Yo! Check Out This Ride! EP is an EP by American band the Aquabats, independently recorded and released by the band themselves in 2004.

==Overview==
After being dismissed from Goldenvoice Records in 2000 and subsequently failing to find another record label, the Aquabats entered an extended period of relative inactivity in the first half of the 2000s, delaying all plans for extensive touring or future recording due to financial constraints. Yo! Check Out This Ride!!, the Aquabats' first self-produced album since 1996's The Return of the Aquabats, was recorded to both appease the band's fanbase after four years of no new material, as well as to serve as a potential demo to attract interest from record labels. This would ultimately prove successful, as the Aquabats were signed to Nitro Records later in the year.
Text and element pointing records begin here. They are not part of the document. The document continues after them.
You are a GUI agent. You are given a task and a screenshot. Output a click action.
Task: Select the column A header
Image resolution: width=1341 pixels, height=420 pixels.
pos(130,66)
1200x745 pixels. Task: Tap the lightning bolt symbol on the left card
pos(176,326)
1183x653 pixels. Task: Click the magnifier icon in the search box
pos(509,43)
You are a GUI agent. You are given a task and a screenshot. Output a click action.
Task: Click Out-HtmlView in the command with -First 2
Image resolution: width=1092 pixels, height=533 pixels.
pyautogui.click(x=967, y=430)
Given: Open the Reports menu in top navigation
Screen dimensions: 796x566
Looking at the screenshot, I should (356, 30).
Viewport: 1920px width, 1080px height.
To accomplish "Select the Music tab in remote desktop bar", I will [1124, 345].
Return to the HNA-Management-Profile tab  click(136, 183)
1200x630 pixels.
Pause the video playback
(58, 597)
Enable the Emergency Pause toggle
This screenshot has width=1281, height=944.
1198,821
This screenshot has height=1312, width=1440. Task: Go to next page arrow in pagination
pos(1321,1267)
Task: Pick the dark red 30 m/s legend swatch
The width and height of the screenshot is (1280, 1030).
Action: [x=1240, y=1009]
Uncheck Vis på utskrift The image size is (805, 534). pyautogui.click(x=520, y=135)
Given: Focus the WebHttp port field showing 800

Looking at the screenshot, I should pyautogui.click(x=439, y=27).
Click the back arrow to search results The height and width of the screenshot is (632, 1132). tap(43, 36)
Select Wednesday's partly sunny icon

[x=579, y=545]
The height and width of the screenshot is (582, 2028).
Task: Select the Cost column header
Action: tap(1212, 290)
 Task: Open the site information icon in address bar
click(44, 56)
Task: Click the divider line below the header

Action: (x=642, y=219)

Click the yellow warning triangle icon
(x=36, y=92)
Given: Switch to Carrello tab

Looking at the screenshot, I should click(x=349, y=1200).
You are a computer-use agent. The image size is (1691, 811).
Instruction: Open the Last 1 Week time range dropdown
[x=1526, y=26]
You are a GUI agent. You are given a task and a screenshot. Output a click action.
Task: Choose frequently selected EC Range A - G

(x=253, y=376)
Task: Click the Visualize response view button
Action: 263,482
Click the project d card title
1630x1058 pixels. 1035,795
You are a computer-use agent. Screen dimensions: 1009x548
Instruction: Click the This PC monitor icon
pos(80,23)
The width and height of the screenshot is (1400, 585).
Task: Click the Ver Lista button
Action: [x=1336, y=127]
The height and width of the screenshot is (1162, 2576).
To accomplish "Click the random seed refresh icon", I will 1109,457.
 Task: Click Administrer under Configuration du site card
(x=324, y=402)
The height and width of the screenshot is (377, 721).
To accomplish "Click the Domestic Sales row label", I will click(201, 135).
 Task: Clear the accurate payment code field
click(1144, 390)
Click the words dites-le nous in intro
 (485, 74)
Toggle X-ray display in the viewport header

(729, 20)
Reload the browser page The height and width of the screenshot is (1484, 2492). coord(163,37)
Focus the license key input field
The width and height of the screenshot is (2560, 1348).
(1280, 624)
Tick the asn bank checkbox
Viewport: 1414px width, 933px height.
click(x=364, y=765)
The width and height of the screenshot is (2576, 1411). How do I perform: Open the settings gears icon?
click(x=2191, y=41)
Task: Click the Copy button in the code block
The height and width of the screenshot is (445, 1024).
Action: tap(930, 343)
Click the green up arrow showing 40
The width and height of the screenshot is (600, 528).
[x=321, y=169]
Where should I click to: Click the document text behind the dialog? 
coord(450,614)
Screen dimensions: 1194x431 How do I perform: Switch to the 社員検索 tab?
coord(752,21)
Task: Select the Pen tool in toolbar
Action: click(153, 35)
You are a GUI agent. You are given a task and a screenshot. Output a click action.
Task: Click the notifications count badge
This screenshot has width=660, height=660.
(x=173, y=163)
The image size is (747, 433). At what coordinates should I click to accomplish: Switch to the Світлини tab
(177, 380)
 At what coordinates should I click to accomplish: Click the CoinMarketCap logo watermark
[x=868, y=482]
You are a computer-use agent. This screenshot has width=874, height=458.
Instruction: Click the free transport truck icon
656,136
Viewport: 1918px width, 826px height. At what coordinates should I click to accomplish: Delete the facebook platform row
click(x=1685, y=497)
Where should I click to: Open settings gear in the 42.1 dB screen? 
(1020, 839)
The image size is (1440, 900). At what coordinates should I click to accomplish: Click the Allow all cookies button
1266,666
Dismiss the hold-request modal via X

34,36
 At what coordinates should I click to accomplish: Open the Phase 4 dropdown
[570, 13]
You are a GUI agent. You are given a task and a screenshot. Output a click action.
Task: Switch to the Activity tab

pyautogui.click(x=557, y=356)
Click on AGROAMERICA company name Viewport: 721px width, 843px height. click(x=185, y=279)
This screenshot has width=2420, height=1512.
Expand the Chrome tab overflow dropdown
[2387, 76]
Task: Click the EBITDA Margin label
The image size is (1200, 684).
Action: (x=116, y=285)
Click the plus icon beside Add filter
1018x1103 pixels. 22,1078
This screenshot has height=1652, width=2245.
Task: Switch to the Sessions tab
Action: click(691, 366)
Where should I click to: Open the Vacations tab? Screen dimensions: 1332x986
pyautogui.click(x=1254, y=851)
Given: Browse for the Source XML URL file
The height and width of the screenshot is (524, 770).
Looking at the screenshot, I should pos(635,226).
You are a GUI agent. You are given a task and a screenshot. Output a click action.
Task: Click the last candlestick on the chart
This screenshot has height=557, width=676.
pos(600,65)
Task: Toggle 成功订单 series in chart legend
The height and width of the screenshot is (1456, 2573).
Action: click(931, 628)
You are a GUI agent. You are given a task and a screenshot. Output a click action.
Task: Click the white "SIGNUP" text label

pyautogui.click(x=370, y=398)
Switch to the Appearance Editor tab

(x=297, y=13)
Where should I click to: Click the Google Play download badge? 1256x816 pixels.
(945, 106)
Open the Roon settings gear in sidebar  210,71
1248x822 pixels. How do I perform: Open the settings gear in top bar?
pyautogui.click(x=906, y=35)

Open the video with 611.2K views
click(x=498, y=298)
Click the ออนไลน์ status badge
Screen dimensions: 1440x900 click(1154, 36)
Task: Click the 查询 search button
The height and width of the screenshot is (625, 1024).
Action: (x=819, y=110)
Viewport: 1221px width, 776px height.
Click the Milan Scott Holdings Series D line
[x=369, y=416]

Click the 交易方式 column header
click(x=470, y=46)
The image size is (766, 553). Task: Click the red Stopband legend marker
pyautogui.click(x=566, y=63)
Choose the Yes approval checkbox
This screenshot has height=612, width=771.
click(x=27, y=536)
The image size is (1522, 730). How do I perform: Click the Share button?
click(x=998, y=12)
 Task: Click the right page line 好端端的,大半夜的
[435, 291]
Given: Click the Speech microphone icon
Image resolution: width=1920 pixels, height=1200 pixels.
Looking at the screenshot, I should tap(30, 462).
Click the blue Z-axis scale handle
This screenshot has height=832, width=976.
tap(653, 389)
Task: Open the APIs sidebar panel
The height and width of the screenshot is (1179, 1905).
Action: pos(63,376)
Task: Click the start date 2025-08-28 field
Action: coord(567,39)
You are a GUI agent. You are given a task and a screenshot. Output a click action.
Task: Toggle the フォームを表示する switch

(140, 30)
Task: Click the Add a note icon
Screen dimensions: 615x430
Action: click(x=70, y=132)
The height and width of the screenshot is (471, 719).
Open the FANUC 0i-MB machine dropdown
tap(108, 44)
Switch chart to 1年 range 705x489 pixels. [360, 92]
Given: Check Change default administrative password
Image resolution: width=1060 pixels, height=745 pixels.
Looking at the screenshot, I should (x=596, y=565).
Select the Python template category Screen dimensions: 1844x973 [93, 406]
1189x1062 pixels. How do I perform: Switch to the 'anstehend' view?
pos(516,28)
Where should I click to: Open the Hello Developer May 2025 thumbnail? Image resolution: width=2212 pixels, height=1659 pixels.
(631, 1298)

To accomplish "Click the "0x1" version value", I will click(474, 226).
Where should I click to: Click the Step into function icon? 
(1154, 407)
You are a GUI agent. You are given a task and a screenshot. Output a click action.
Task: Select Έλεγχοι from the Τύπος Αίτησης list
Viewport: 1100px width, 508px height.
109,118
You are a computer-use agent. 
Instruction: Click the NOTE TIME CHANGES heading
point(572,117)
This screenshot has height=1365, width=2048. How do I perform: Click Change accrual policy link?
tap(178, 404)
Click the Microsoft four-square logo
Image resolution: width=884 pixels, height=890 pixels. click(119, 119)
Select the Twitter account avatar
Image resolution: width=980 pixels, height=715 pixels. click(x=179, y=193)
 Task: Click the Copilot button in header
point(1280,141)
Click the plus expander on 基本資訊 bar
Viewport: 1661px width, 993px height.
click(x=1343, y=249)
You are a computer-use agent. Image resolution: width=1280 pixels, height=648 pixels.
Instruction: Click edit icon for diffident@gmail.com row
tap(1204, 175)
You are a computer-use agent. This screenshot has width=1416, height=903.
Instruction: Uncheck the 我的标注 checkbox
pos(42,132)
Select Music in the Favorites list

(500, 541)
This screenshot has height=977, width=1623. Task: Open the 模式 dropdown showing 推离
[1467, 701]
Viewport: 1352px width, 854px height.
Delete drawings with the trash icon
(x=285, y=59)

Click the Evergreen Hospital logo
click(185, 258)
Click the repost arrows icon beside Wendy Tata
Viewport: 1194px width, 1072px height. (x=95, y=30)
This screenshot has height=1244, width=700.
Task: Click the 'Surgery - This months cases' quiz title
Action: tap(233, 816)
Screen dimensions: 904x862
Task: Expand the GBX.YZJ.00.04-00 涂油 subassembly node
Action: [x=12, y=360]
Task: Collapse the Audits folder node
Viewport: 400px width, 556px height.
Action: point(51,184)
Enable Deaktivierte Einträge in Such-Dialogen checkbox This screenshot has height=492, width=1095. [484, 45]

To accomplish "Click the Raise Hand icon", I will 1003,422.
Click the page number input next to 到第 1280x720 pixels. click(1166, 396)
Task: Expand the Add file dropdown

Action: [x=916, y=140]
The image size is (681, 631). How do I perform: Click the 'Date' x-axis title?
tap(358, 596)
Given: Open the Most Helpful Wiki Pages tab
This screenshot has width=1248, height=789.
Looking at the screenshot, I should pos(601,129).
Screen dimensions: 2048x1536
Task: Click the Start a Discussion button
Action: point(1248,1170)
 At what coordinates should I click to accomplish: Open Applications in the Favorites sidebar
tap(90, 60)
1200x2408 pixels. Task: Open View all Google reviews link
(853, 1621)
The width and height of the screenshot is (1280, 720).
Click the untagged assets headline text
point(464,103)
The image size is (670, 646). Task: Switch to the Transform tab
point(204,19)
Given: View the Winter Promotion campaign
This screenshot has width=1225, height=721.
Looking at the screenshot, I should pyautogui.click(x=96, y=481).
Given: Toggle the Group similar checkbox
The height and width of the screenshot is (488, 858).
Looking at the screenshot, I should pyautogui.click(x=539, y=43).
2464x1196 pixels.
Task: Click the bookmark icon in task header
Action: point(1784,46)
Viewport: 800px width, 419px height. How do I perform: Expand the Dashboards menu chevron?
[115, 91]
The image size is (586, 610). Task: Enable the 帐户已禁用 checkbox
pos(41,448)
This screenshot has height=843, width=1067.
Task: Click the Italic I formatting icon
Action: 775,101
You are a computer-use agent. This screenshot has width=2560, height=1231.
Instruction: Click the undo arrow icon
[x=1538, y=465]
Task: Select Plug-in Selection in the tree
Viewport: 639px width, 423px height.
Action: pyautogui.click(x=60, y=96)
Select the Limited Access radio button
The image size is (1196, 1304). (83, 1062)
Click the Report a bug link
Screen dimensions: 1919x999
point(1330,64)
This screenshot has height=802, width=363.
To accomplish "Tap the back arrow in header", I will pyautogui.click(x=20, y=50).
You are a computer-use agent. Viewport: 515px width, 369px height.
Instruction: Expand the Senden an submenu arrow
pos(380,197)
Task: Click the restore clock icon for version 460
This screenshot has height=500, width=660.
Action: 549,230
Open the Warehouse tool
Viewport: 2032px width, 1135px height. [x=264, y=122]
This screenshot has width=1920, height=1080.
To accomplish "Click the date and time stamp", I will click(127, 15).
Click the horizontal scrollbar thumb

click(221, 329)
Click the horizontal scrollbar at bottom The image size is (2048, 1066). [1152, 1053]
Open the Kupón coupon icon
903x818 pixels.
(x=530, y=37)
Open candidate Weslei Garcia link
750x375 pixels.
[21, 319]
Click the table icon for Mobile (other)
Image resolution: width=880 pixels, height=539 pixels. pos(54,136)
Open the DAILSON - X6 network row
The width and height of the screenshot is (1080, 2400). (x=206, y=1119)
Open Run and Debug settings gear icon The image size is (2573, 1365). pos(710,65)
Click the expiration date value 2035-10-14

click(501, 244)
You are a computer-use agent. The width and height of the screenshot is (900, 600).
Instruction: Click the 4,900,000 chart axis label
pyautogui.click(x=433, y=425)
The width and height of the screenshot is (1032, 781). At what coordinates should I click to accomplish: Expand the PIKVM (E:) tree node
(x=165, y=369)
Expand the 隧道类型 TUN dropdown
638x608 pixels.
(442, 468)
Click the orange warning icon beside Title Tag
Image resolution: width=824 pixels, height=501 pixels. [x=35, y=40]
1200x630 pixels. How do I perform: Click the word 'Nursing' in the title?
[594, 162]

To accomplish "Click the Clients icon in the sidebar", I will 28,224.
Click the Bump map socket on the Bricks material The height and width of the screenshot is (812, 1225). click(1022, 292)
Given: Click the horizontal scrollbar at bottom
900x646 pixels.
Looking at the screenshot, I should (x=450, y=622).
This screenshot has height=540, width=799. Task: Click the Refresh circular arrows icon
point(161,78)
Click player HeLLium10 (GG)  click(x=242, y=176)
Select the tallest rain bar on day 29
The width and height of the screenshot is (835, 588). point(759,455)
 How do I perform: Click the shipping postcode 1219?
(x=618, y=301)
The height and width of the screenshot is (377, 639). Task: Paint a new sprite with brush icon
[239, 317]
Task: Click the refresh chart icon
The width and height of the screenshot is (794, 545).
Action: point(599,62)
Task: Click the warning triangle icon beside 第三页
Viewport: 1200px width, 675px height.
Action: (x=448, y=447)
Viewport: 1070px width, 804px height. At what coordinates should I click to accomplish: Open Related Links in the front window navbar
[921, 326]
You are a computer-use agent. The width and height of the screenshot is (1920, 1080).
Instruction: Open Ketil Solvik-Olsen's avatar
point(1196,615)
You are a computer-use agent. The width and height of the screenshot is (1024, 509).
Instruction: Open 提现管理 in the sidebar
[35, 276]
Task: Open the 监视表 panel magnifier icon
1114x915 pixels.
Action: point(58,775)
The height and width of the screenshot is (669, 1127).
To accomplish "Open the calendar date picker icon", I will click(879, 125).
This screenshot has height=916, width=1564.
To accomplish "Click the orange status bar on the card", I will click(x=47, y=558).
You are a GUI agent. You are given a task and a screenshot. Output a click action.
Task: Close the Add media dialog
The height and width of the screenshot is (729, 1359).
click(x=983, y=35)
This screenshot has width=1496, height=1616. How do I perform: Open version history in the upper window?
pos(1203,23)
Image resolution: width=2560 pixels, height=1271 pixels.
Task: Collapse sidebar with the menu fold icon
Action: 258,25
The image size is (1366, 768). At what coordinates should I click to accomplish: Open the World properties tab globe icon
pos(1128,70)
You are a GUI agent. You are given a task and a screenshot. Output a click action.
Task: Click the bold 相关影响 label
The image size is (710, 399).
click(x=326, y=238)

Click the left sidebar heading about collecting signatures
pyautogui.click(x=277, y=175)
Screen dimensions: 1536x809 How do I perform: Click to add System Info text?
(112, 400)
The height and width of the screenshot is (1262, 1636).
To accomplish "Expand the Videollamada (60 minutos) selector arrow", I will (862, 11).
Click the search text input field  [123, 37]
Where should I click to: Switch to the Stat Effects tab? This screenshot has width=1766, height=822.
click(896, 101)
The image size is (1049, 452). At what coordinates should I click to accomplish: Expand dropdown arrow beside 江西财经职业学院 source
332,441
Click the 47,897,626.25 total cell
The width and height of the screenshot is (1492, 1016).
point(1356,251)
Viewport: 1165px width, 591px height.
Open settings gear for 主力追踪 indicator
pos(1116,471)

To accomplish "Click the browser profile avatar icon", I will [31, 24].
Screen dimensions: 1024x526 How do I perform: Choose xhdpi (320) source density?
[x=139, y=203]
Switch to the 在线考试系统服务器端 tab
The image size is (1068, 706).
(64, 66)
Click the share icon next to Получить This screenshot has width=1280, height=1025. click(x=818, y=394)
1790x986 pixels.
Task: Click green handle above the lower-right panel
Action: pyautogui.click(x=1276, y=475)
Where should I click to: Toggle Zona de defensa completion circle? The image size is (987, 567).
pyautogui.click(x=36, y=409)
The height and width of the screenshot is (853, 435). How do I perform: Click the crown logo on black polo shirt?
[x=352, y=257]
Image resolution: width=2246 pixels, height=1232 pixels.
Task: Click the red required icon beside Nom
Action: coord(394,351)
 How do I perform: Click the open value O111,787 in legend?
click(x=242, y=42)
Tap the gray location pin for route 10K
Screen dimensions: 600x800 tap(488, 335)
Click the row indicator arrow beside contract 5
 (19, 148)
Yo! Check Out This Ride! was recorded during a transitional period in the Aquabats' career. Following the departure of trumpeter and co-founder Catboy in 2002, the band had dropped their once characteristic horn section and predominant ska elements to focus more exclusively on the guitar and synthesizer-driven rock and new wave influences which had dominated their previous studio album. Musically, the album showcases a hip hop-tinged rock song in the title track and straight synthpop in "Todd-1 in Space Mountain Land!", while featuring cover songs from power pop bands the Plimsouls and the Kinks, and vocal group the Kids of Widney High.

The EP was the first Aquabats album to feature drummer Ricky Fitness, who joined the band in 2002, as well as the final to feature original member Prince Adam as an official member. The cover art, depicting a horseback Aquabat lassoing a dinosaur-like creature, was painted by Brandon Bird.

==Reception==
Scott Auth of Punknews.org gave Yo! Check Out This Ride! 3½ out of 5 stars, writing "Musically this isn’t the greatest work they’ve ever prepared; sadly there's not a trace of ska to be found on Yo! Check Out This Ride! As heartbreaking as that is, it's still a quality EP worthy of purchase."

==Track listing==

| No. | Title | Writer(s) | Length |
|---|---|---|---|
| 1. | "Yo! Check Out This Ride!" | The Aquabats | 3:32 |
| 2. | "Todd-1 in Space Mountain Land!" | The Aquabats | 1:31 |
| 3. | "Zero Hour!" | The Plimsouls | 2:07 |
| 4. | "Big Sky!" | The Kinks | 3:03 |
| 5. | "Throw Away the Trash!" | The Kids of Widney High | 3:19 |

===Previous versions===
- A demo version of "Todd-1 in Space Mountain Land!", an outtake from the Floating Eye of Death! recording sessions, was first released on The Aquabats' website in the early 2000s.

==Personnel==
===The Aquabats===
- The MC Bat Commander – vocals
- Crash McLarson – bass guitar
- Jimmy The Robot – saxophone, keyboards
- Prince Adam – rhythm guitar, synthesizer, trumpet
- Chainsaw, Prince of Karate – lead guitar
- Ricky Fitness – drums

===Production===
- Produced, engineered and mixed by Adam Deibert and the Aquabats
- Mastered by Alex Reverberi
- Recorded at "Global International Worldwide Studios" in Santa Ana, California and "The Deibert Ranch Studios" in Huntington Beach, California.